Sequential Bayesian Optimisation as a POMDP for Environment Monitoring with UAVs

TL;DR

This paper introduces a novel approach combining Bayesian Optimization with POMDPs and Monte-Carlo Tree Search to enable UAVs to efficiently monitor environments while respecting physical and trajectory constraints.

Contribution

It formulates Bayesian Optimization as a POMDP for continuous trajectories and adapts MCTS for solving it, addressing practical constraints in robotic environment monitoring.

Findings

BO-POMDP outperforms existing methods in UAV environment monitoring

The approach effectively balances exploration and exploitation

Experiments demonstrate improved sampling efficiency

Abstract

Bayesian Optimisation has gained much popularity lately, as a global optimisation technique for functions that are expensive to evaluate or unknown a priori.

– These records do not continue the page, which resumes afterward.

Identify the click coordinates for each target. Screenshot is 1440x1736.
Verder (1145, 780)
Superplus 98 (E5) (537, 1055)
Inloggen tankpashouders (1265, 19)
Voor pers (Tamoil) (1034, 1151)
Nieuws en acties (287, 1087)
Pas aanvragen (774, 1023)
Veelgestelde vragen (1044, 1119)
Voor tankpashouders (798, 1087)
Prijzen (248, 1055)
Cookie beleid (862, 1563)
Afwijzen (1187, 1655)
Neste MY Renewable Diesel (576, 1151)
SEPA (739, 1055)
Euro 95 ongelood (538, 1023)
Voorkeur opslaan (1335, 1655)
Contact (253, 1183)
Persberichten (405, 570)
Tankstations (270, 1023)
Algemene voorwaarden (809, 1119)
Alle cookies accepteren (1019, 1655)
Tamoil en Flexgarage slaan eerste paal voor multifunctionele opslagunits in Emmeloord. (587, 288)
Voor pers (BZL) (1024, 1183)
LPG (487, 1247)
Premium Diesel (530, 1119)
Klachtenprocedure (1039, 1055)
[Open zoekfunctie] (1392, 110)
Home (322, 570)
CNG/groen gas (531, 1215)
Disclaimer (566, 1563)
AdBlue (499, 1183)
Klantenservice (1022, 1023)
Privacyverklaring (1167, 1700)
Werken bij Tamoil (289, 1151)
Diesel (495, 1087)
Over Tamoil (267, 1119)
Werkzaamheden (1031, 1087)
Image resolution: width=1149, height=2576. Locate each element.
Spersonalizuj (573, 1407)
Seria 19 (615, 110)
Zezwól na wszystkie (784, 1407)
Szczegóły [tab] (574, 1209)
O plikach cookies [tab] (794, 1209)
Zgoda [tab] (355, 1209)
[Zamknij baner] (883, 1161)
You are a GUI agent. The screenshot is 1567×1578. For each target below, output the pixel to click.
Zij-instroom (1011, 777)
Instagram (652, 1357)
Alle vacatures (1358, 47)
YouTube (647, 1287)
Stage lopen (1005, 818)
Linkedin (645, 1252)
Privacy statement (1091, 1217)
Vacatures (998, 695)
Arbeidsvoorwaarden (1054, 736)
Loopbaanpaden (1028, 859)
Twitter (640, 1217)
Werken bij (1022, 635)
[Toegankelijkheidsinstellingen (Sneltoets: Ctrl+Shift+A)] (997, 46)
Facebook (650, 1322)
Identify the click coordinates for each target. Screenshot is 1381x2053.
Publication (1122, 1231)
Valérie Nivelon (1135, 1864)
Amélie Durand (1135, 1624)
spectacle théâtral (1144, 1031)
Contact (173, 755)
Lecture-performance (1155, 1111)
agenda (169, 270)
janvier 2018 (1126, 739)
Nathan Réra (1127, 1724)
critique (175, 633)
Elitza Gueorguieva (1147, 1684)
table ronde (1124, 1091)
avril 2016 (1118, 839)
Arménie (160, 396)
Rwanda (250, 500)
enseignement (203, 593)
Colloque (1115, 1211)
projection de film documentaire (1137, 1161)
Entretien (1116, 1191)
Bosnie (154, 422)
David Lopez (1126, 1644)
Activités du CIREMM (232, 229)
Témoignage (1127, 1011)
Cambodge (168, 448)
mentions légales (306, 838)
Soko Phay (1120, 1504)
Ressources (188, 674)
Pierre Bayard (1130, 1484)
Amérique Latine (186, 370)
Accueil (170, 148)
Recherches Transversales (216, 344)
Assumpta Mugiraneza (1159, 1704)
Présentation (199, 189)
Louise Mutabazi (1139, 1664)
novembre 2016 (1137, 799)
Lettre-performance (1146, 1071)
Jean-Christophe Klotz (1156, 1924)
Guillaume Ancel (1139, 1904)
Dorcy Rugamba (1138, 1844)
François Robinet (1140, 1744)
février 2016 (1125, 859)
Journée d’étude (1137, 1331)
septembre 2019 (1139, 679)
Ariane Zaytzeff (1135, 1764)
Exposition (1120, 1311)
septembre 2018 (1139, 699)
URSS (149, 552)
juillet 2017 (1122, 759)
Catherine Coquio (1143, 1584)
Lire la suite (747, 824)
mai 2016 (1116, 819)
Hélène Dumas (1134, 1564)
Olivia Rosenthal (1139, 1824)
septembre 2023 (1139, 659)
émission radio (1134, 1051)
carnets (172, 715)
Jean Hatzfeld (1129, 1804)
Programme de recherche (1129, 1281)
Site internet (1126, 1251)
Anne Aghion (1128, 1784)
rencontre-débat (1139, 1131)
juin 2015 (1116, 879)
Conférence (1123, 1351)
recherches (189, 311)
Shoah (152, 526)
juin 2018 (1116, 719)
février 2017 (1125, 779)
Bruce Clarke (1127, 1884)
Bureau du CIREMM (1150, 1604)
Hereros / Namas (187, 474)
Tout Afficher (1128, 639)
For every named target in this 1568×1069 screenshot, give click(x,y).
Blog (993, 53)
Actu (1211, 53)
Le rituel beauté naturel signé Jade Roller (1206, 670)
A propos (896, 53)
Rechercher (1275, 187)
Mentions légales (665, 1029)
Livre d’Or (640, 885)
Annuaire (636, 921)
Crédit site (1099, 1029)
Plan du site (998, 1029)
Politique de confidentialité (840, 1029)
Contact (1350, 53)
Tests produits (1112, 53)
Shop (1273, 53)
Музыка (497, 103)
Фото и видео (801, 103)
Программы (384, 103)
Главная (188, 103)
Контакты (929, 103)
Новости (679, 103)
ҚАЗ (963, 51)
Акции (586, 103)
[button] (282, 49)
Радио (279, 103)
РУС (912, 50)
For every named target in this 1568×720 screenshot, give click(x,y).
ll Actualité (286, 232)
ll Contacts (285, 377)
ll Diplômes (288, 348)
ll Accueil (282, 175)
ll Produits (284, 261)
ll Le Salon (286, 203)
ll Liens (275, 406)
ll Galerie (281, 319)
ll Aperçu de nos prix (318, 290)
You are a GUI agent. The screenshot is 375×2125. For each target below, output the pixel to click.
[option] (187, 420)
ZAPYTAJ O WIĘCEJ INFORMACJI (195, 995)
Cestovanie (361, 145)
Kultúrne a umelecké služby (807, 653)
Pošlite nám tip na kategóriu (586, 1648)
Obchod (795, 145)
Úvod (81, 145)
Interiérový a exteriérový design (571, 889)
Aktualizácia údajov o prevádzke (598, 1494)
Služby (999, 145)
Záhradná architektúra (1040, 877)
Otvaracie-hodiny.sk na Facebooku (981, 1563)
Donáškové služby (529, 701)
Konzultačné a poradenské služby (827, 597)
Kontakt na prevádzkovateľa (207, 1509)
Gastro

While classical BO focuses on where to gather an observation next, it does not take into account practical constraints for a robotic system such as where it is physically possible to gather samples from, nor the sequential nature of the problem while executing a trajectory. In field robotics and other real-life situations, physical and trajectory constraints are inherent problems. This paper addresses these issues by formulating Bayesian Optimisation for continuous trajectories within a Partially Observable Markov Decision Process (POMDP) framework. The resulting POMDP is solved using Monte-Carlo Tree Search (MCTS), which we adapt to using a reward function balancing exploration and exploitation. Experiments on monitoring a spatial phenomenon with a UAV illustrate how our BO-POMDP algorithm outperforms competing techniques.